Kemampuan dalam menetapkan, mengelola,dan menggerakkan semua komponen-komponen
yang ada, sehingga bekerja secara efektif dan efisien, untuk mencapai visi
sekolah dan tujuan pendidikan, merupakan salah satu indikasi dari pemimpin
ideal.
Pada Peraturan Pemerintah Republik Indonesia No.47 tahun 2008, tentang
pengelolaan sekolah dalam usaha untuk mewujudkan tujuan pendidikan nasional
menjadi tanggung jawab kepala sekolah sebagai seorang pemimpin. Adapun bunyi
Peraturan Pemerintah Republik Indonesia No.47 tahun 2008 pada Bab IV berbicara
tentang pengelolaan pendidikan, pasal 6 ayat 4 mengatakan bahwa “Pengelolaan
program wajib belajar pada tingkat satuan pendidikan dasar menjadi tanggung
jawab pemimpin satuan pendidikan dasar”.[3]
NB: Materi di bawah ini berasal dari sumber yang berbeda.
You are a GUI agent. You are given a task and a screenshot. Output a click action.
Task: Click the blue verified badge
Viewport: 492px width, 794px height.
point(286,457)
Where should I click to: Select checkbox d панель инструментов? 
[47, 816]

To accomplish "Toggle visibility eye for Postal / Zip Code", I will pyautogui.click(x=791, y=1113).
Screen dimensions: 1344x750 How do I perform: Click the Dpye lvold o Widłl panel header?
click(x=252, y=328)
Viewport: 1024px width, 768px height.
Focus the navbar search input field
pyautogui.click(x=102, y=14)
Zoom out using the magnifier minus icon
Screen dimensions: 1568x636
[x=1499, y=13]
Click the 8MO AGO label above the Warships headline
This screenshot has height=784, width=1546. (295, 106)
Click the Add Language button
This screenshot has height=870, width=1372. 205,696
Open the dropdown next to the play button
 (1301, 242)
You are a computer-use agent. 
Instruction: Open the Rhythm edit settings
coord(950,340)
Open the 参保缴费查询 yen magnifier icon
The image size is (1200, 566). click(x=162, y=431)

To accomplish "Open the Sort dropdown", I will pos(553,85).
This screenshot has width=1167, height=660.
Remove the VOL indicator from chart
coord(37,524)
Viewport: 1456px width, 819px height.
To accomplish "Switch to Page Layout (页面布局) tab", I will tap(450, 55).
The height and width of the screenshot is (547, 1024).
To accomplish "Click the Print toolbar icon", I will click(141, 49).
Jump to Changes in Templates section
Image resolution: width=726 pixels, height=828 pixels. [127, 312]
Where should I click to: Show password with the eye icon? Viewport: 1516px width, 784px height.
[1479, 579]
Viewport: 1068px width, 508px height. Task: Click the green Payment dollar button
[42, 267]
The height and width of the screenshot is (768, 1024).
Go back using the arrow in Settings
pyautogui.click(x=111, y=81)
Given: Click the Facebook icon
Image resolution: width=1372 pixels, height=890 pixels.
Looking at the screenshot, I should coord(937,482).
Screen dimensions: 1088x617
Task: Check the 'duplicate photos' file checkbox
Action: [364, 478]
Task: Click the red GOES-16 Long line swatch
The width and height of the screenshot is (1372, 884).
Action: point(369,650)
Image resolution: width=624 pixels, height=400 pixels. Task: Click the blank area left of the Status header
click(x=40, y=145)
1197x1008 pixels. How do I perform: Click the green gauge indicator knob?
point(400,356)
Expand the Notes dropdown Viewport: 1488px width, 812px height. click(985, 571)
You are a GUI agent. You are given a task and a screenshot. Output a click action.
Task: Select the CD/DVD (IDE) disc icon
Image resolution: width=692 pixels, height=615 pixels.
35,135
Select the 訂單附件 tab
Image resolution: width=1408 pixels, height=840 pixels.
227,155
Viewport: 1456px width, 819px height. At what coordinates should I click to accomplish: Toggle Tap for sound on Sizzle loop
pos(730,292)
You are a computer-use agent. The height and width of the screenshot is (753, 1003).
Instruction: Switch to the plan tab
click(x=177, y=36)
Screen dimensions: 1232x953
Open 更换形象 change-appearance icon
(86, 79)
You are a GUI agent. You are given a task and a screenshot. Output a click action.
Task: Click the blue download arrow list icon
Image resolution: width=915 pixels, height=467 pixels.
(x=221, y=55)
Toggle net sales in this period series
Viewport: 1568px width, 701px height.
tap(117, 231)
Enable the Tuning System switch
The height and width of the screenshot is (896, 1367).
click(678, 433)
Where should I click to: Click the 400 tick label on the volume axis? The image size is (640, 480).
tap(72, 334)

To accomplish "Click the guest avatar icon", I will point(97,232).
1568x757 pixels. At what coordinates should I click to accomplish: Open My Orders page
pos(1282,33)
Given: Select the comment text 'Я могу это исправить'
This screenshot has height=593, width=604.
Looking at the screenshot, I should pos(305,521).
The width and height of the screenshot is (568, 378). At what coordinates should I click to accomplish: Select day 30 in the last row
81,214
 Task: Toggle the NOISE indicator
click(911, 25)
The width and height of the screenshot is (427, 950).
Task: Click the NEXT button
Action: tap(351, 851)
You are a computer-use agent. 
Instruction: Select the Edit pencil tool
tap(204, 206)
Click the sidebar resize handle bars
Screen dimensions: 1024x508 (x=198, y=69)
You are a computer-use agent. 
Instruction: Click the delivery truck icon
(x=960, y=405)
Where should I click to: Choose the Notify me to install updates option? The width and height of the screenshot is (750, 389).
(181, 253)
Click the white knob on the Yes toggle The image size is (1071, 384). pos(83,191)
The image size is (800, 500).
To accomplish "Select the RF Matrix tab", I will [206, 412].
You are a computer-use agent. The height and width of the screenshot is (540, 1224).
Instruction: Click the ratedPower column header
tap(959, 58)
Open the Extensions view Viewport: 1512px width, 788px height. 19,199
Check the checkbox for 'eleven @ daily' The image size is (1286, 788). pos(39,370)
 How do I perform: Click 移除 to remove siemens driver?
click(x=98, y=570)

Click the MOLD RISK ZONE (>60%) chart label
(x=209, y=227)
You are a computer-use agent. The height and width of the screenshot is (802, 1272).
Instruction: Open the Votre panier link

Kebijakan pemerintah mengenai sistem pengelolaan sekolah dengan
menggunakan Manajamen Berbasis Sekolah, menjadi motivator bagi kepala sekolah
untuk terus mengembangkan dan meningkatkan potensi dirinya dalam pengelolaan
sekolah. Manajemen Berbasis Sekolah (MBS), merupakan suatu konsep yang
menawarkan otonomi pada sekolah untuk menentukan kebijakan sekolah dalam rangka
meningkatkan mutu, efisiensi dan pemerataan pendidikan agar dapat mengakomodasi
keinginan masyarakat setempat serta menjalin kerja sama yang erat antara sekolah,
masyarakat dan pemerintah.[4]
Kebijakan pemerintah
mengenai desentralisasi pendidikan maksudnya ialah penyerahan sebagian
kewenangan kepada pemerintahan kabupaten dan kota untuk menangani bidang
pendidikan sehingga diharapkan pemerintahan di daerah dapat meningkatkan
pelayanan kepada masyarakat lebih lancar, lebih mudah dan lebih cepat.[5]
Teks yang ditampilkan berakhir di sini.